Por Adriano Pires

Cada vez surgem mais polêmicas envolvendo a capitalização da Petrobras. A primeira questão é em torno do valor do barril que será utilizado na cessão onerosa dos 5 bilhões de barris. Segundo as matérias publicadas em jornais, a Agência Nacional do Petróleo (ANP) defende um valor mais alto, em torno de US$ 8 a US$ 9 o barril, enquanto que para a Petrobras seria melhor que fosse de US$ 5 a US$ 6 o barril.

Caso o governo estabeleça o preço do barril das reservas acima daquele visto como justo pelo mercado (entre US$ 5 a US$ 6 o barril), os investidores minoritários terão menos interesse na operação de capitalização, possibilitando ao governo exercer o direito à compra da sobra de novas ações não subscritas. Isso também não é bom para a Petrobras, pelo fato de propiciar uma entrada menor de recursos dos acionistas privados, na forma de dinheiro e não de títulos públicos, não resolvendo a contento o problema da capacidade de investimentos da empresa.

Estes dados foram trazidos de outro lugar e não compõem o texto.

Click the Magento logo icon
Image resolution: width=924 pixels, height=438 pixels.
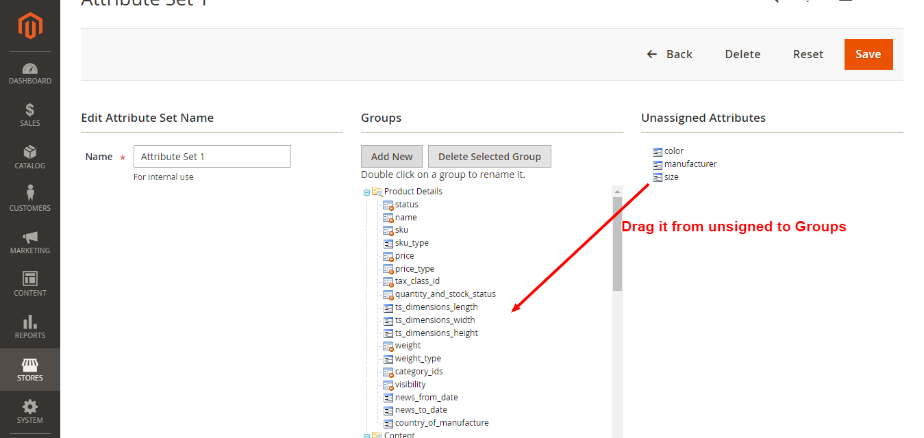[x=30, y=26]
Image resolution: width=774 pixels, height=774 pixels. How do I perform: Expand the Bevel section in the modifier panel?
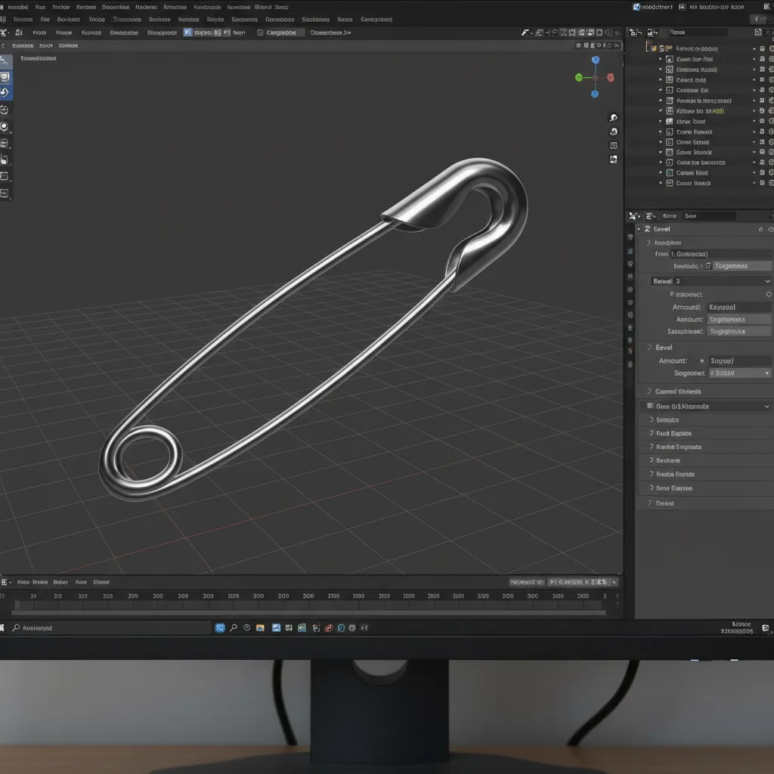pos(664,348)
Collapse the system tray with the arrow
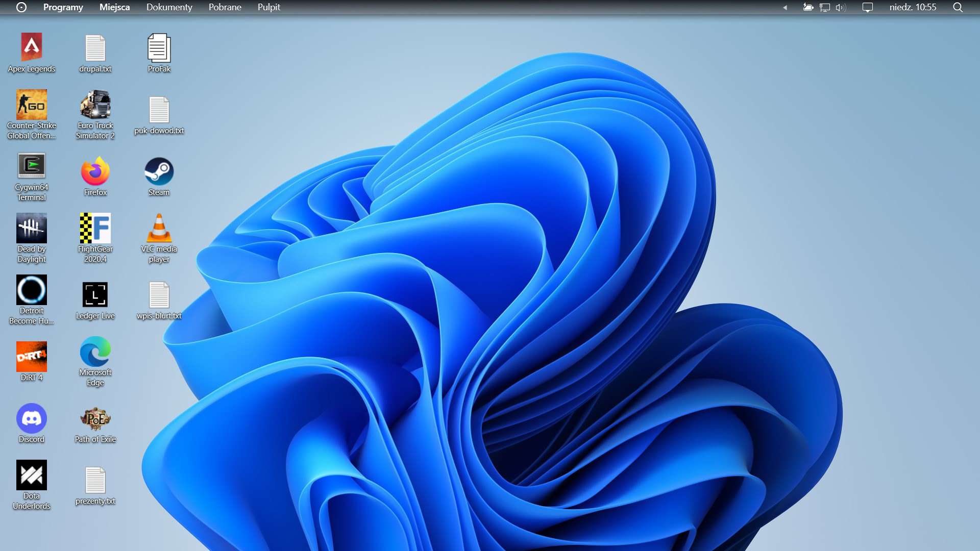The width and height of the screenshot is (980, 551). click(x=785, y=8)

A fixação de um valor elevado para o barril das reservas cedidas onerosamente pela União pode também afetar os futuros leilões das áreas do pré-sal a serem exploradas sob o regime de partilha da produção, ao conduzirem o governo a estabelecer as condições dos bônus de assinatura ou da sua parcela na partilha que não atraiam o interesse das petrolíferas privadas.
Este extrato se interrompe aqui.